Background:  This study aims to derive and validate a risk-scoring algorithm to accurately identify asymptomatic patients at increased risk for chlamydia and gonorrhea (CT/GC) infection. 

Methods:  We examined risk assessment data (2000-2012) from clinic visits at two Vancouver, British Columbia sexual health clinics. We conducted multivariate logistic regression of 7 years of clinic visits data (2000-2006). We identified significant predictors of CT/GC infection from the final regression model and then weighted and summed their regression coefficients to create a risk score. The model’s performance was evaluated using the area under the receiver operating characteristic curve (AUC) and the Hosmer-Lemeshow (H-L) statistic. We examined the sensitivity and proportion of patients that would need to be screened at different cutoffs of the risk score. Temporal validation was assessed in clinic visits from 2007-2012. 

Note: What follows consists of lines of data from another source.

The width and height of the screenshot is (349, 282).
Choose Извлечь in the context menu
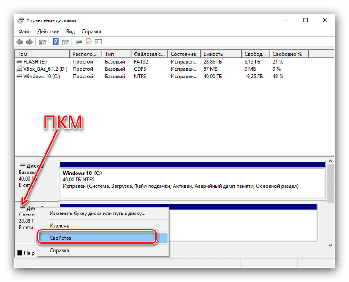tap(59, 225)
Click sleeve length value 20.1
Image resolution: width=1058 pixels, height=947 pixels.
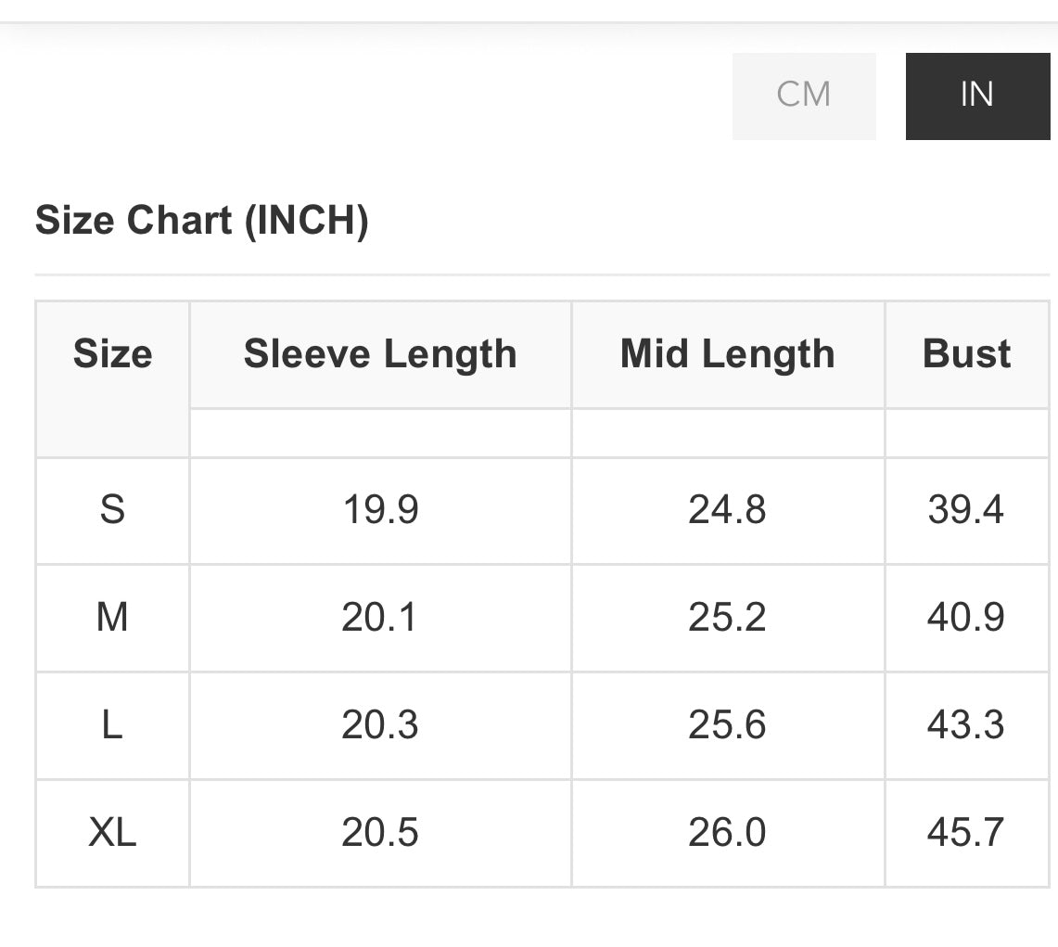pos(379,617)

Results:  The prevalence of infection was 1.8% (n=13,791) and 2.1% (n=18,050) in the derivation and validation datasets, respectively. The final logistic regression model included male gender, younger age, non-white ethnicity, multiple sexual partners and previous CT/GC diagnosis. The model showed reasonable performance in the derivation (AUC, 0.74; H-L p=0.99) and validation (AUC, 0.64; H-L p=0.78) datasets. Possible risk scores ranged from -3 and 25. We identified a risk score cutoff point of ≥4 that detected cases with a sensitivity of 89% and 80% by screening 64% and 63% of the derivation and validation populations, respectively.

Conclusions:  This is the first study in sexual health contexts that derived and temporally validated a well-performing risk-scoring algorithm for screening asymptomatic CT/GC infection, an issue particularly salient in this field because of the shift to more sensitive diagnostic tests over this time period. These findings support the use of the algorithm for tailoring risk assessment to the specific circumstances of the patient and have important implications for reducing unnecessary screening and saving costs.